Garland thinks such services have a shot at success, provided that they can offer music labels' full catalogs. "People want everything, they want their music on demand, they want it in an unrestricted MP3 format," says Garland. "And if it is not that, they don't want to pay for it."
As evidence, Garland cites the success of eMusic, the second most popular music download service after iTunes. While iTunes has largely been buoyed by the popular iPod media player and the copyright-protection software that prevents songs from other services from being played hassle-free on the iPod, eMusic lets customers buy subscriptions and download songs in a format that works with all music players. Trouble is, major labels have not licensed their material to the service in part because of the lack of desired digital rights management (DRM) software that encodes restrictions such as the number of times a song can be copied (see BusinessWeek.com, 1/5/07, "Music Fans: Dismantle DRM"
In Garland's view, an ad-supported service such as Ruckus answers some key consumer demands: It has a large catalog, feels free, and even has some of the social components that consumers use to find new music.

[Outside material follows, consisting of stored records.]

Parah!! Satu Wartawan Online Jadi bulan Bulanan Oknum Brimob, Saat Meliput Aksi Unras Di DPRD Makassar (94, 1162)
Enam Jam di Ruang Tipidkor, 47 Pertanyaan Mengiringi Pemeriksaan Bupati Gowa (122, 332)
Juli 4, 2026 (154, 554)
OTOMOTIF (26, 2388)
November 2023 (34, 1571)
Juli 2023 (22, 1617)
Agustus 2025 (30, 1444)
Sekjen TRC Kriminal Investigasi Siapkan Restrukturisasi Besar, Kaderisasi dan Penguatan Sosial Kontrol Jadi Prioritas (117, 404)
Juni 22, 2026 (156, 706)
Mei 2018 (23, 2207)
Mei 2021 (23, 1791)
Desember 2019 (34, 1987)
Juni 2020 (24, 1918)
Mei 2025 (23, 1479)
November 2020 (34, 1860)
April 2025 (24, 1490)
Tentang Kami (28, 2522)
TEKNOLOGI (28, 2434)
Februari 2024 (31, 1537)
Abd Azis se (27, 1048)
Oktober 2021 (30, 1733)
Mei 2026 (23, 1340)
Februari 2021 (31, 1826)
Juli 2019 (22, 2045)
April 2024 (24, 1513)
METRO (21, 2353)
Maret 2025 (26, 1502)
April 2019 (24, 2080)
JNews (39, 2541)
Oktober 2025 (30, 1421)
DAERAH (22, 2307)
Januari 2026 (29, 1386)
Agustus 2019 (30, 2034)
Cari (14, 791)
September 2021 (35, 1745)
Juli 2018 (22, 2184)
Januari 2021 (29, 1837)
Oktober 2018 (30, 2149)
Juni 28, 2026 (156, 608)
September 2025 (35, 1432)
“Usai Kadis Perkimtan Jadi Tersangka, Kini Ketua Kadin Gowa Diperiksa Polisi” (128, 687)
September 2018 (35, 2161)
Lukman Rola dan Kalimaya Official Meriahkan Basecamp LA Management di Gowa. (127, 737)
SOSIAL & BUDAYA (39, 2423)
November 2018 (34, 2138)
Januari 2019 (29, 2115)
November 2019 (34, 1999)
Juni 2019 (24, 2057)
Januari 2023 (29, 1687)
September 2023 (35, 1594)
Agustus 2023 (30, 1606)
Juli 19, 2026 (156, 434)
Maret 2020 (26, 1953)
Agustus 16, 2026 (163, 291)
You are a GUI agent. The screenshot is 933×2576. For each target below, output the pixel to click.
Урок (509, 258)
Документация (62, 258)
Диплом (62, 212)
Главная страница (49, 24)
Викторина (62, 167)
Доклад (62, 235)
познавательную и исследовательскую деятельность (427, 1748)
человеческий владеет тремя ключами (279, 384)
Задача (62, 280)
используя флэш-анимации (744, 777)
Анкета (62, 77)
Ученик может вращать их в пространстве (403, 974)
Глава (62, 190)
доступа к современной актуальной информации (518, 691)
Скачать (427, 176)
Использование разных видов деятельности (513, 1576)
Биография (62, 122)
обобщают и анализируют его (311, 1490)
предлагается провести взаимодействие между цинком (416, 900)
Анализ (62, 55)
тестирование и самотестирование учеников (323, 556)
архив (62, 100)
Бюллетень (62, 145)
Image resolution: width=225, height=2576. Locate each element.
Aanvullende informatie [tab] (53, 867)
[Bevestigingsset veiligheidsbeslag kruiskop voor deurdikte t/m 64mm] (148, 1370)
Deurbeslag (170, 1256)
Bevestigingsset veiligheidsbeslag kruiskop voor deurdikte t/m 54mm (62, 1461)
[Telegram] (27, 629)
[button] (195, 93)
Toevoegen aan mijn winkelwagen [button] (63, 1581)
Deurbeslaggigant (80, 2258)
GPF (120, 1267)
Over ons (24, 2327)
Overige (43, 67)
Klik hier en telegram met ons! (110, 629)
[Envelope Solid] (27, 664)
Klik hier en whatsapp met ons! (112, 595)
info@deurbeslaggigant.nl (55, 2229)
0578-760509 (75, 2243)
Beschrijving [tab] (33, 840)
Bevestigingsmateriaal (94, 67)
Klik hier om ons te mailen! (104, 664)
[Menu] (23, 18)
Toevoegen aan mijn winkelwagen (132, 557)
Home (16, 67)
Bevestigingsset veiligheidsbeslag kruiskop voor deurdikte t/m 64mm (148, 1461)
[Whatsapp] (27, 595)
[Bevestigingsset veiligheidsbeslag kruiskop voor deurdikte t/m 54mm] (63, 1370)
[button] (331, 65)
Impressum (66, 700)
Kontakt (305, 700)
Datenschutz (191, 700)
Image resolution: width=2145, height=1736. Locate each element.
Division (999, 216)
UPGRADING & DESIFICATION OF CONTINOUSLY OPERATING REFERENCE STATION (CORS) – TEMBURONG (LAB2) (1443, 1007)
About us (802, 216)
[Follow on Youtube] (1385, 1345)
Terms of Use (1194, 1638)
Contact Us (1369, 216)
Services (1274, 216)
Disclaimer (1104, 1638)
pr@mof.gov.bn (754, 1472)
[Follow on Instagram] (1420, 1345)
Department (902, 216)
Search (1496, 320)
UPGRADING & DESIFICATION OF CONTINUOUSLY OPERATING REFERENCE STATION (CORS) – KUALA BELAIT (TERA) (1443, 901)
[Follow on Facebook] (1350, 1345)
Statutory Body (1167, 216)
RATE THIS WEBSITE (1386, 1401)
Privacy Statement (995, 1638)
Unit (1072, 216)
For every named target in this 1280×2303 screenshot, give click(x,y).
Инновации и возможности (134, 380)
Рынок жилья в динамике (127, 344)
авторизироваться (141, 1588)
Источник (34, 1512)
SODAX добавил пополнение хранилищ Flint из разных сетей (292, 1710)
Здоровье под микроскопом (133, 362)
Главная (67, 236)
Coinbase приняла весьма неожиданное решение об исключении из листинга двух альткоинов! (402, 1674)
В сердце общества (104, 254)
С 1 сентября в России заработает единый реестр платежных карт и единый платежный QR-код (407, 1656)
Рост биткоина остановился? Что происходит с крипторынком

Still, it lacks the interoperability that consumers also demand. And that may be its biggest drawback. In Bebel's ideal world, this issue would be resolved and the service wouldn't need to have restricted files in order to offer major-label releases. However, the industry has been unwilling to abandon DRM altogether. Companies such as Apple and Microsoft (MSFT) also favor the technology, arguing that their own proprietary DRM software is necessary to ensure a seamless experience between their players and music stores.
NPD's Crupnick believes the recording industry will eventually be forced to abandon DRM in order to compete in a digital marketplace that has free, albeit illegal, alternatives. "Consumers want to own music," says Crupnick. "If they cannot make a copy to put in their car or they can't get it onto their portable player to take to the gym, it ticks them off." And the alternatives—not all of them legal—can look plenty appealing to an angry consumer.